Le Fanu, who claimed that his stories, like those of Sir
Walter Scott, belonged to the "legitimate school of English
tragic romance," was one of the best-known contributors. _All the
Year Round_ and _Household Words_, under the editorship of
Dickens, often found room for the occult and the uncanny. Wilkie
Collins' fascinating serial, _The Moonstone_, was published in
_All the Year Round_ in 1868; _The Woman in White_ had appeared
six years earlier in _Blackwood_. The stories included in these
magazines are of various types. The old-fashioned spook gradually
declines in popularity. He is ousted in a scientific age by more
recondite forms of terror. Before 1875, with a few belated
exceptions:
"Ghosts, wandering here and there
Troop home to churchyards, damned spirits all,
That in crossways and floods have burial,
Already to their wormy beds are gone."

▸ **Record set**:
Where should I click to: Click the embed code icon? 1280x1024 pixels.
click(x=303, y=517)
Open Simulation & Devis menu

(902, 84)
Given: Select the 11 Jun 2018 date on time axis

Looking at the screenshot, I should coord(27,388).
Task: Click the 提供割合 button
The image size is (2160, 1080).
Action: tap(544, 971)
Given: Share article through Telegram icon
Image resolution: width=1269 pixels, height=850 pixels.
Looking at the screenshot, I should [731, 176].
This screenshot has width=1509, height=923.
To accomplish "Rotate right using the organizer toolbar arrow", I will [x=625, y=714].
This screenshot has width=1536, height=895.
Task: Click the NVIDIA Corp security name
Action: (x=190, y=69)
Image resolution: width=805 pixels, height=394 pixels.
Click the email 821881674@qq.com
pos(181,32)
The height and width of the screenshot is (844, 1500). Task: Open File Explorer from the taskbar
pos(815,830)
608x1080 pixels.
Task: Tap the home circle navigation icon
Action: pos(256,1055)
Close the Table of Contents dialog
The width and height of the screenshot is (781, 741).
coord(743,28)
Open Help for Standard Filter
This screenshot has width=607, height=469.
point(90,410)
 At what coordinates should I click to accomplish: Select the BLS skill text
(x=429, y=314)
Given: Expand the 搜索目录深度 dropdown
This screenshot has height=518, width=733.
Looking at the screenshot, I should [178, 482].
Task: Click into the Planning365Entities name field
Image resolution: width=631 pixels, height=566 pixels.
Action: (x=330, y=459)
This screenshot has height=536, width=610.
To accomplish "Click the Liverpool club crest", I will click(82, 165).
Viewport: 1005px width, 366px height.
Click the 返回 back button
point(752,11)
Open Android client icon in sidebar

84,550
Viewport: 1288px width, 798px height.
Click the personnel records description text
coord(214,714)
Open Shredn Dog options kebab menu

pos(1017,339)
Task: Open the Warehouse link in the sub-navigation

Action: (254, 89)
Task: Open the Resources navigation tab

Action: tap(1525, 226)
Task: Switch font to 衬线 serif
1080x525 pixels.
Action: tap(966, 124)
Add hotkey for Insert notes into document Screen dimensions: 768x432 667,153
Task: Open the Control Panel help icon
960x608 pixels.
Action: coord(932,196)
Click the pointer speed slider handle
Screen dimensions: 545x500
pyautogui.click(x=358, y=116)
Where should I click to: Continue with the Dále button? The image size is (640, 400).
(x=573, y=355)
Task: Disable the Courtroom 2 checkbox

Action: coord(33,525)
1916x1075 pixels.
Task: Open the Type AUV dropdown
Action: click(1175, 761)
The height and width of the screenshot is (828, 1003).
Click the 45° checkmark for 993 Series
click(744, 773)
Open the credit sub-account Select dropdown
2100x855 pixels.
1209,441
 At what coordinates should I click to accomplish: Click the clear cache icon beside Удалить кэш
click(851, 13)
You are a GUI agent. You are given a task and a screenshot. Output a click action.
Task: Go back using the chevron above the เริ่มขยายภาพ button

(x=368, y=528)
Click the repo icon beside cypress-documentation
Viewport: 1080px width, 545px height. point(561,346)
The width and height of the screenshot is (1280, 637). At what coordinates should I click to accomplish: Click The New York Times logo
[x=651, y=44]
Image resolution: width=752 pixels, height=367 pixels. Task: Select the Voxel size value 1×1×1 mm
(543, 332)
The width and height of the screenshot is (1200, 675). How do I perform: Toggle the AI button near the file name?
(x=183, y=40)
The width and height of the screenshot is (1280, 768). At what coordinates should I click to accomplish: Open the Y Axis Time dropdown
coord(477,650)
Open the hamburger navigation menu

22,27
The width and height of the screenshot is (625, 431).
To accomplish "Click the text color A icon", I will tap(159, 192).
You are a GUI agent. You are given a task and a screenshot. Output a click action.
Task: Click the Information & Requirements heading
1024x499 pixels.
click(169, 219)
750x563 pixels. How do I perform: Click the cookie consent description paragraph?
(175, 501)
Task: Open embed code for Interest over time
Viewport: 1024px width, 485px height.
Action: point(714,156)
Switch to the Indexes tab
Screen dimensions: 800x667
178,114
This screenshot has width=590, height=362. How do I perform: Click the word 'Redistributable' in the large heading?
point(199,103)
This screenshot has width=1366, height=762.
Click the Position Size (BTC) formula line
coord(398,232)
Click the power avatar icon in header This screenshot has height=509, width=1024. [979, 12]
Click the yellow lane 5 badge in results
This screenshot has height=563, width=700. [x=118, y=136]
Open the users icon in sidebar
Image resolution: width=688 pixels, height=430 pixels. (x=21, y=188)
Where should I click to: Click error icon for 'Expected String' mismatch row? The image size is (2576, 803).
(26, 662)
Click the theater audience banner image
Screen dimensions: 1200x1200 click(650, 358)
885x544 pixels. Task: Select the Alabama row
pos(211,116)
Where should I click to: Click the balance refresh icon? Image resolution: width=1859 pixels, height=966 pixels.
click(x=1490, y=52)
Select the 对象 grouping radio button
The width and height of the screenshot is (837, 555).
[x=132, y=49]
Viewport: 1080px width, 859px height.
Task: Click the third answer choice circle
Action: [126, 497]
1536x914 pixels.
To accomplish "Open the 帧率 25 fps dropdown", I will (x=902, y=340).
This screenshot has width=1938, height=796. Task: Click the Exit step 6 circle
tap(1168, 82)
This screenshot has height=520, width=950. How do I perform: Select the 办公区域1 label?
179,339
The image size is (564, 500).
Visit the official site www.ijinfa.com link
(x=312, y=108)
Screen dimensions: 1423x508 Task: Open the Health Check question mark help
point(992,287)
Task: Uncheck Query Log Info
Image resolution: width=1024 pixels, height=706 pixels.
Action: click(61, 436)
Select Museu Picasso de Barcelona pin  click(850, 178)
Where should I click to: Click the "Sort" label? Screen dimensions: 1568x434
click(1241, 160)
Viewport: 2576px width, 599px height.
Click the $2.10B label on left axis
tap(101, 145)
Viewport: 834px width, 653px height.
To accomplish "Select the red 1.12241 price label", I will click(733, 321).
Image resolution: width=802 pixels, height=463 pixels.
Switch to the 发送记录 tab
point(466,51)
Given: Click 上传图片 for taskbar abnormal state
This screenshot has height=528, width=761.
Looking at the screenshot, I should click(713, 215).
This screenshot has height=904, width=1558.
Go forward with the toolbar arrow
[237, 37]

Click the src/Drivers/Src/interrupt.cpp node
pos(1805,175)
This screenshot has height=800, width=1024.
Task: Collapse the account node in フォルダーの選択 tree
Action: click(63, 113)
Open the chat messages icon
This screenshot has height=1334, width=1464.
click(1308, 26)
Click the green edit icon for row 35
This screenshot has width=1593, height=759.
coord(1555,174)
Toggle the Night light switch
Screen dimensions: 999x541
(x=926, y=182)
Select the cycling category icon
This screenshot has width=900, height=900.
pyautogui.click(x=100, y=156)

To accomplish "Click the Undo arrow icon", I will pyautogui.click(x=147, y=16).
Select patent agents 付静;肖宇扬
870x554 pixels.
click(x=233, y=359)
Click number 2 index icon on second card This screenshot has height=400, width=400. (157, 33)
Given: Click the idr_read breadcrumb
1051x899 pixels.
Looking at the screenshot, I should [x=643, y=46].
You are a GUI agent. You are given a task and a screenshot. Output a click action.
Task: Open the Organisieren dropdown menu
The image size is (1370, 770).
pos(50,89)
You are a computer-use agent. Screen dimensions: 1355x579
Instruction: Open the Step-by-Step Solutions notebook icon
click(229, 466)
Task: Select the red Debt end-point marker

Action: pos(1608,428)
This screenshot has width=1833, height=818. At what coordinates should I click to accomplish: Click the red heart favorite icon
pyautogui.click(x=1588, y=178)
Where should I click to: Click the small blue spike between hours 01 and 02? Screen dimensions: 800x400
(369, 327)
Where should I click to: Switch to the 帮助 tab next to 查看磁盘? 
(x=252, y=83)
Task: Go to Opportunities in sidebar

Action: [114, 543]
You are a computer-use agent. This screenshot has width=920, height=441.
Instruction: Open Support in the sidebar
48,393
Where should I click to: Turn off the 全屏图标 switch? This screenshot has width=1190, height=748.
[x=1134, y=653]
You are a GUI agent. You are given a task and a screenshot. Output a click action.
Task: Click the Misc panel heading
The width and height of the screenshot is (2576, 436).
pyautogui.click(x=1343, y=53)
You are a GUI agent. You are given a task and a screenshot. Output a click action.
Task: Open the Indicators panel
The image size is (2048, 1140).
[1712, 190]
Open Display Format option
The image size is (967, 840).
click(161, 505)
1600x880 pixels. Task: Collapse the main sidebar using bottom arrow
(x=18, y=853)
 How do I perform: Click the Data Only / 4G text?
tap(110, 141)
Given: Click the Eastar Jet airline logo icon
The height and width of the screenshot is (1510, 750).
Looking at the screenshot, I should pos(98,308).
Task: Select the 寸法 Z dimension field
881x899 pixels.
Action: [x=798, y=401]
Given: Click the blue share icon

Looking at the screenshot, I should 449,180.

▸ **Problems and tasks**:
a – In the passage about Victorian magazine fiction, in which magazine and in what year was The Moonstone published?
b – Continue the passage about Victorian magazine fiction from where it stops.

▸ **Results by task**:
a – All the Year Round, in 1868.

b –
The "explained supernatural" is skilfully improved and developed.
Le Fanu's _Green Tea_ is a story from the diary of a German
doctor, concerning a patient who was dogged by a black monkey.
The creature, "whose green eyes glow with an expression of
unfathomable malignity," is medically explained to be an
illusion; but it is so vividly presented that it fastens on our
imagination with remarkable tenacity.